Ațel (Hetzeldorf; Transylvanian Saxon: Hätselderf; Ecel) is a commune in Sibiu County, Transylvania, Romania. It is composed of two villages, Ațel and Dupuș (Tobsdorf; Táblás).

The commune first appears in written history in 1283 as villa Echelini. Later appearances in written documents are villa Heclini (1289), Hetzelini villa and villa Eczlen (1359), Ecczel (1365), and Heczeldorf (1548).

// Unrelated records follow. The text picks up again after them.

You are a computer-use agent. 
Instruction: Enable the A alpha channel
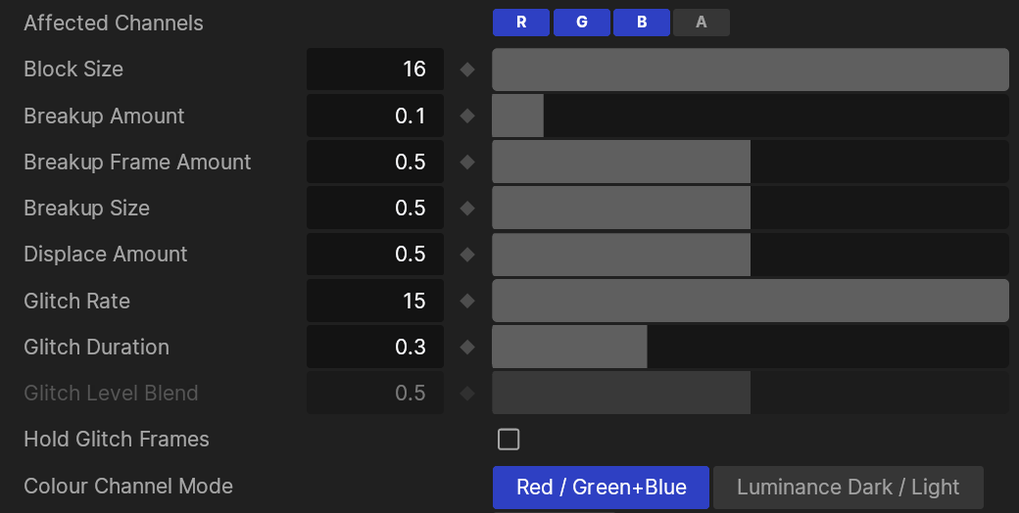(x=702, y=23)
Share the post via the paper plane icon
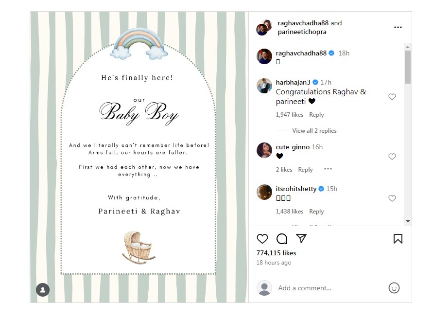The image size is (433, 319). tap(301, 238)
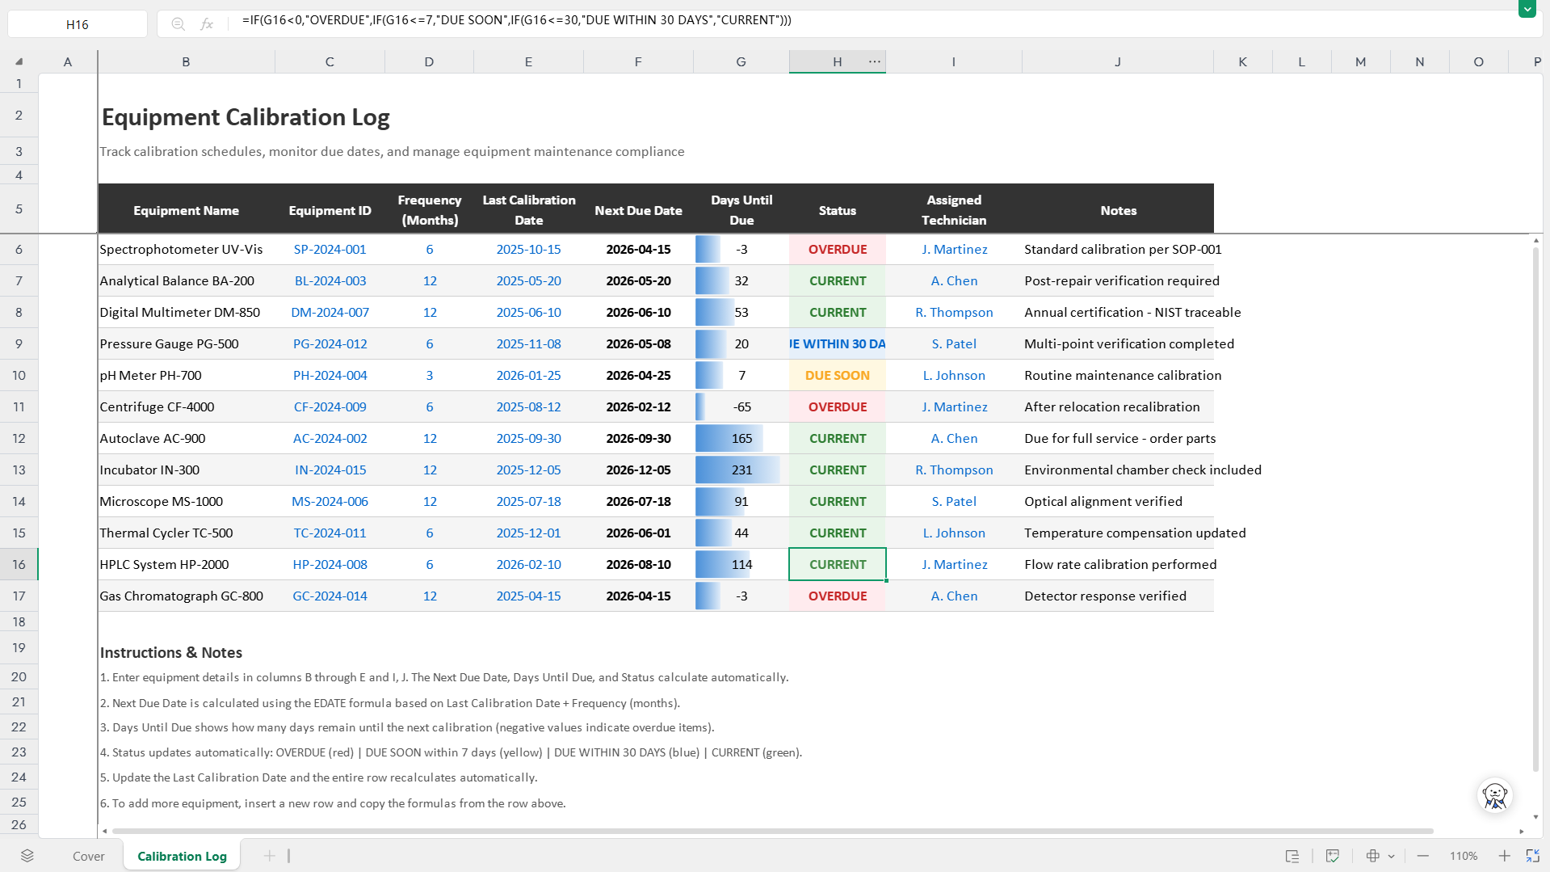Select the Calibration Log sheet tab
The width and height of the screenshot is (1550, 872).
tap(182, 856)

A church is mentioned as of 1380.

== Demographics ==
Population numbers (grouped by ethnicity) from 1850 to 2021:

| Year | Romanians | Roma | Hungarians | Germans (Transylvanian Saxons) | Jews | Slovaks | Russians | Other/ Unknown | Total |
|---|---|---|---|---|---|---|---|---|---|
| 1850 | 2,078 | 152 | 454 | 1,359 | 19 | - | - | - | 4,062 |
| 1900 | 671 | - | 24 | 1,350 | - | - | - | 2 | 2,047 |
| 1941 | 718 | - | 24 | 1,690 | - | - | - | 1 | 2,433 |
| 1977 | 867 | - | 15 | 1,255 | - | - | - | 210 | 2,347 |
| 1992 | 2,672 | 205 | 585 | 263 | - | - | - | - | 3,726 |
| 2002 | 1,288 | 118 | 34 | 92 | - | 6 | - | 2 | 1,540 |
| 2011 | 1,138 | 154 | 20 | 77 | - | - | 3 | 37 | 1,429 |
| 2021 | 1,018 | 86 | 16 | 57 | - | - | - | 86 | 1,263 |

== Local architecture ==
The local medieval Evangelical Lutheran fortified church of Ațel was built by the native Transylvanian Saxon community and completed by the end of the 15th century; it is surrounded by double walls. Above the entrance rises the Old School tower, and close by is the Oat Tower. The fortified church of Dupuș was also built during the 15th century.